«Kredit abgelehnt»: Unser Gastautor berichtet von den Schwierigkeiten, Finanzierung aufzutreiben und dem Identifizieren der eigenen Ziele.

Von Dominic Blaesi, Gründer Flaschenpost.ch

Startup-Tagebuch: Dominic BlaesiWir schreiben das Jahr 2010. Flaschenpost ist seit knapp drei Jahren unterwegs. In dieser Zeit hat sich das Geschäft sehr erfreulich entwickelt – Status «promising».

Doch vielversprechend bedeutet noch lange nicht geschafft. Angesichts dieser Tatsache entschlossen sich Renzo und ich damals, eine Zwischenbilanz zu ziehen, unsere aktuelle Unternehmenssituation genau zu analysieren und einen Businessplan für die nächsten drei Jahre zu erstellen (bis zu diesem Zeitpunkt hatten wir lediglich mit einer Sammlung von «back-of-the-envelope» Berechnungen gearbeitet).

Neben verschiedenen wertvollen Einsichten war die wichtigste Erkenntnis unserer Standortbestimmung, dass wir noch einmal finanzielle Mittel brauchen, um den Durchbruch schaffen zu können.
Da wir diese Mittel nicht aus eigenen Kräften bereitstellen konnten und wollten, mussten wir uns überlegen, wie wir die benötigte Finanzierung auf die Beine stellen. Unser reflexartiger Gedanke war «Fremdfinanzierung», denn damit wäre keine Anteilsveräusserung verbunden (das letzte, was ein Unternehmer möchte).

Bankkredit?

So begaben wir uns also auf eine Odyssee von Bankgesprächen und –präsentationen mit dem Ziel, unseren Finanzierungsbedarf über einen Bankkredit zu decken. Doch unsere anfänglich naive Vorstellung, einen Firmenkredit mit der gleichen Einfachheit wie ein Sparkonto zu bekommen, wich bald der Ernüchterung der Kreditentscheide. Die Vergaberichtlinien aller Banken, mit denen wir Gespräche geführt haben, erlaubten es nicht, ein so junges Unternehmen wie wir es waren zu finanzieren. Enttäuscht, dass sich die in den Marketingprospekten der Banken gezeigte Startup-Freundlichkeit nicht manifestierte, überlegten wir uns Alternativen.

Die Alternativen

Wir sahen drei Ansatzpunkte: Denkbar war zunächst eine klassische Venture Capital Finanzierung. Von dieser sahen wir aber ab, weil wir unser Baby nicht in die Hände primär renditegetriebener, institutioneller Investoren geben wollten. Weiter wäre es denkbar gewesen, einen schnellen Exit an ein grosses Unternehmen anzustreben. Ein Weg, den viele Gründer gehen und der aus persönlicher Sicht durchaus lukrativ und fürs Unternehmen sinnvoll sein kann. Auch Renzo und ich konnten dieser Option etwas abgewinnen und favorisierten ein solches Szenario sogar – bis wir merkten, dass es (nach unserer Ansicht) einen noch spannenderen Weg gab.

Unternehmer sein und bleiben

Wir stellten fest, dass es für uns zu früh gewesen wäre, uns in den «sicheren Hafen» zu begeben und das Unternehmen zu verlassen, bevor wir es tatsächlich zum Erfolg (Status: geschafft) führen und einen Leistungsbeweis erbringen konnten: Was uns antreibt und erfüllt ist nicht primär die Aussicht auf einen interessanten Exit, sondern das Privileg täglich an der Verwirklichung unserer Idee zu arbeiten.

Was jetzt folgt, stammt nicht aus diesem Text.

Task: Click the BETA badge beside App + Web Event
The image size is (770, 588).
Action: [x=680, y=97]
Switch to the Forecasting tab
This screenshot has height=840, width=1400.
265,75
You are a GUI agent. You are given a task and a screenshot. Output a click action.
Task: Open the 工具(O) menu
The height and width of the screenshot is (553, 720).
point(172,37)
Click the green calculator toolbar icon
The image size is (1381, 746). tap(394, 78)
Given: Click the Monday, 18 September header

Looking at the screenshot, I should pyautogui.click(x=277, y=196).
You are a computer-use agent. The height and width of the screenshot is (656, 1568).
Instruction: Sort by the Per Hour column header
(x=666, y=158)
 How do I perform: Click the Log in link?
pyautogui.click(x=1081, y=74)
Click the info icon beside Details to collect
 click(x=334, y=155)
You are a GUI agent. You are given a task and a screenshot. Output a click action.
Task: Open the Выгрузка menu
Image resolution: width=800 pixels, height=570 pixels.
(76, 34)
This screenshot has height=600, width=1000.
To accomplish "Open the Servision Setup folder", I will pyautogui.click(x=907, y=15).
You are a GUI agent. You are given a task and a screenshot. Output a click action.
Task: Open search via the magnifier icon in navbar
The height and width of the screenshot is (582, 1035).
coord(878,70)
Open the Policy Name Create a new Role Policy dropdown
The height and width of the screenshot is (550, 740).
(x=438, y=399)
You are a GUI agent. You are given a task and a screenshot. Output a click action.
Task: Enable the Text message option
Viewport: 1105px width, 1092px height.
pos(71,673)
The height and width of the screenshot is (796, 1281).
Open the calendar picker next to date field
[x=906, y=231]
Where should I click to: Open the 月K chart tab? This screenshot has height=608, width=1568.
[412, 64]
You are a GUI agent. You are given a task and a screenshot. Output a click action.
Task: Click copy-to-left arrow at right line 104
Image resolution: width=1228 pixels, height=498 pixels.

In der Rubrik Startup-Diary schildern Jungunternehmer wöchentlich, mit welchen praktischen Problemen sie in ihrem Gründeralltag konfrontiert werden und welche Lösungsansätze sie gefunden haben.
Nachdem wir also herausgefunden hatten, was für uns persönlich wichtig war, wollten wir versuchen, ein Team von privaten Investoren zusammenzustellen, die unsere Leidenschaft für Wein und e-Commerce mit uns teilen, vom «cultural-fit» her zu uns passen und die neben finanziellen Mitteln zusätzlich unternehmerische Erfahrung in Flaschenpost einbringen können. Ein halbes Jahr und zahlreiche Investorengespräche später durften wir die Flaschenpost Weinservice GmbH schliesslich in die Flaschenpost Services AG umwandeln und in unserem Verwaltungsrat drei neue Personen begrüssen, die uns seit Anfang 2011 im weiteren Aufbau unseres Unternehmens als Business Angels unterstützen und die benötigte Finanzierung sicherstellen. Wir gehen neugierig in die nächste Phase und haben es noch keine Sekunde bereut, dem spannenden gegenüber dem sicheren Weg den Vorzug gegeben zu haben.